## [Trecho do texto]
┌──
Listão com os nomes das vítimas dos conflitos. Fotos: Luiz Octávio Lucas
Listão com os nomes das vítimas dos conflitos. Fotos: Luiz Octávio Lucas
Explorar novos lugares também significa fugir do lugar comum e ir além do que um turista que contrata um pacote de viagem fechado procura. Ferramentas para isso existem aos montes.
Do aplicativo TripAdvisor ao popular Google Maps, tudo vale a pena se a alma não é pequena e curiosa, mas há que se considerar os riscos que isso pode representar, ainda mais se o local explorado for outro país com língua, cultura e contexto político completamente diferentes do Brasil.
Detalhe do muro com a pintura de Benjamin Netanyahu
Em uma viagem para Israel, a distância cultural me obrigou a contratar um desses pacotes de viagem que prendem o turista naquelas excursões que mais parecem um Big Brother, com tanta gente diferente reunida no mesmo local.
└──
## [Entradas de dados salvas]
┌──
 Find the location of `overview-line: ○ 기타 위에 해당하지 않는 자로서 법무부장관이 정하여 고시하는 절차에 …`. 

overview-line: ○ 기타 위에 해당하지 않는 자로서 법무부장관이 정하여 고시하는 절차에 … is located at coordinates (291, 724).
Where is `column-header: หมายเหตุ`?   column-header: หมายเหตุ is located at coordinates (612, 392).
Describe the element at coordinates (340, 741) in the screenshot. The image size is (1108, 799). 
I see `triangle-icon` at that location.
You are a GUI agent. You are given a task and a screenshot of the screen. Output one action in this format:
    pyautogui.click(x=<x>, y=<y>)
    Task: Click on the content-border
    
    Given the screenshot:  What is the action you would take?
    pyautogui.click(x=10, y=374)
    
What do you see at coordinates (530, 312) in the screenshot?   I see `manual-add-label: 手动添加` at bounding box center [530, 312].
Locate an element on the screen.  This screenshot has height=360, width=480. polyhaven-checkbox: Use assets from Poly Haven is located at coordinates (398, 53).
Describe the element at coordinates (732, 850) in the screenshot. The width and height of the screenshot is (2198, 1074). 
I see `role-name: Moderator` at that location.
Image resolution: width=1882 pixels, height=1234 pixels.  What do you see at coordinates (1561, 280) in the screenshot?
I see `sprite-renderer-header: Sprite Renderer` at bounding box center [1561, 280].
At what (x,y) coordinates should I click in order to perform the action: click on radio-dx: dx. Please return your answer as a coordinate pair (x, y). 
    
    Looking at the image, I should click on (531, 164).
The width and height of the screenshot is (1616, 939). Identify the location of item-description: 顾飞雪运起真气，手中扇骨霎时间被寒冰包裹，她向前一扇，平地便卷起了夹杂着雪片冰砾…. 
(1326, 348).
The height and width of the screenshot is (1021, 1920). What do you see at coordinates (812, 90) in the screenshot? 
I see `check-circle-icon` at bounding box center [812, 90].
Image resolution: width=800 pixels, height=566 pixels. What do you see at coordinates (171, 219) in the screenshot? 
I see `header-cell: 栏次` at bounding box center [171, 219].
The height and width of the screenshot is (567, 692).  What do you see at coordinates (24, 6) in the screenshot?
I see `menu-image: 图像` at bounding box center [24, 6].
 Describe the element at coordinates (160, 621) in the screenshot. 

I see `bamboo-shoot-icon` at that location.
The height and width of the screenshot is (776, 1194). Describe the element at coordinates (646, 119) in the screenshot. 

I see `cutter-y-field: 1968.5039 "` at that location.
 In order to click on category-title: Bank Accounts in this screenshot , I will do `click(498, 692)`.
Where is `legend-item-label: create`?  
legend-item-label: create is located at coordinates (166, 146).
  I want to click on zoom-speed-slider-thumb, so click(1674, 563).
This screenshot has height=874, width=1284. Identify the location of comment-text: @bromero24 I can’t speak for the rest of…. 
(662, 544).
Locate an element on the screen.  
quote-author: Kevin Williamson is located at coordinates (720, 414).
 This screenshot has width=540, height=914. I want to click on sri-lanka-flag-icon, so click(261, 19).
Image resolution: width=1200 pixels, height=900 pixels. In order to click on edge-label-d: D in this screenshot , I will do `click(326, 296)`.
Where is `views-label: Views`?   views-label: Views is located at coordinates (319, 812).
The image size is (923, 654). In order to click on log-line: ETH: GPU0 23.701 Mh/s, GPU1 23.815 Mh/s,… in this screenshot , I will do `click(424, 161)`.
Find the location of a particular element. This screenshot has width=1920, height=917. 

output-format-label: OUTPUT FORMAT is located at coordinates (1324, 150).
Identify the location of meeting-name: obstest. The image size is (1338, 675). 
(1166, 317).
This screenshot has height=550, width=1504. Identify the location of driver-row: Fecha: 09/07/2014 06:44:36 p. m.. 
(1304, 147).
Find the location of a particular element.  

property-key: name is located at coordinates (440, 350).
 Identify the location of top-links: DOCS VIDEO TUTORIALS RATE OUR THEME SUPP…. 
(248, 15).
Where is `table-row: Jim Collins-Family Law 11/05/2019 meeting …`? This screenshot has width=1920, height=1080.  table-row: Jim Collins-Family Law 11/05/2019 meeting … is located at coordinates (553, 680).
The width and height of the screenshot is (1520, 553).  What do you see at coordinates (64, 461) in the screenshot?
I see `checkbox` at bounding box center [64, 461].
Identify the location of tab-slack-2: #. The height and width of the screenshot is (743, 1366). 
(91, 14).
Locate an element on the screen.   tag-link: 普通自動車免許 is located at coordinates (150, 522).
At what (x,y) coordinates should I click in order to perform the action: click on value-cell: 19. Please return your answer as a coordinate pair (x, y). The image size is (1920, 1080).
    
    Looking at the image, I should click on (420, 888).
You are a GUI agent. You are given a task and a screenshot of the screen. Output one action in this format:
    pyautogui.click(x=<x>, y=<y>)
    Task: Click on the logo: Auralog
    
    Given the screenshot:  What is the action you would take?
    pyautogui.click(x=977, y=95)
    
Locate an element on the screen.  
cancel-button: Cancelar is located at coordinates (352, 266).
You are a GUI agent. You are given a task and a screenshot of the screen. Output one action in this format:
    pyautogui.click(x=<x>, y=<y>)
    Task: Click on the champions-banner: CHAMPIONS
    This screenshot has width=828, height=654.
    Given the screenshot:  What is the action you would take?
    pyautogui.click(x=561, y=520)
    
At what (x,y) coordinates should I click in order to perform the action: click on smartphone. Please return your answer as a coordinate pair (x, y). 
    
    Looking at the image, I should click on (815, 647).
└──
## [Aplique a leitura]
A: Com base no texto sobre a viagem a Israel, explique em uma a três frases por que quem narra contratou um pacote de viagem fechado.
B: Traduza para o inglês a seguinte frase do texto sobre a viagem a Israel: "Explorar novos lugares também significa fugir do lugar comum e ir além do que um turista que contrata um pacote de viagem fechado procura."
C: Dê continuidade ao texto sobre a viagem a Israel, por favor, a partir da última frase apresentada.
Os registros são um material à parte, sem relação com o texto sobre a viagem a Israel.

## [Conjunto de respostas]
A: A distância cultural em relação a Israel obrigou quem narra a contratar um pacote de viagem fechado. Esse tipo de pacote prende o turista em excursões com muita gente diferente reunida no mesmo local.

B: Exploring new places also means escaping the commonplace and going beyond what a tourist who books a closed travel package is looking for.

C:
Na chegada das noites e no único dia livre, aproveitei para explorar os lugares do meu jeito e a vontade de voltar a Belém, no território palestino, me fizeram atravessar a fronteira com Israel e visitar novamente a cidade onde Jesus nasceu.
Nas pesquisas em sites especializados, vi que o muro construído por Israel, na fronteira com a Palestina, e que divide Belém e Jerusalém, era uma atração turística alternativa muito interessante e que não fora mostrada pelos guias.
Todo grafitado e com marcas dos conflitos da região, por que não ir lá? Coloquei no Google Maps e cheguei até o local que fica a poucos metros das atrações que todos procuram, como o local onde teria nascido Jesus, a Basílica da Natividade.
Pintura de um soldado israelense
Entre marcas de balas, painéis com imagens de armas e até de Benjamin Netanyahu, os meus registros fotográficos pipocaram, o que chamou a atenção de um vendedor ambulante de suco de romã e imãs de geladeira, com réplicas das pinturas no enorme muro divisor.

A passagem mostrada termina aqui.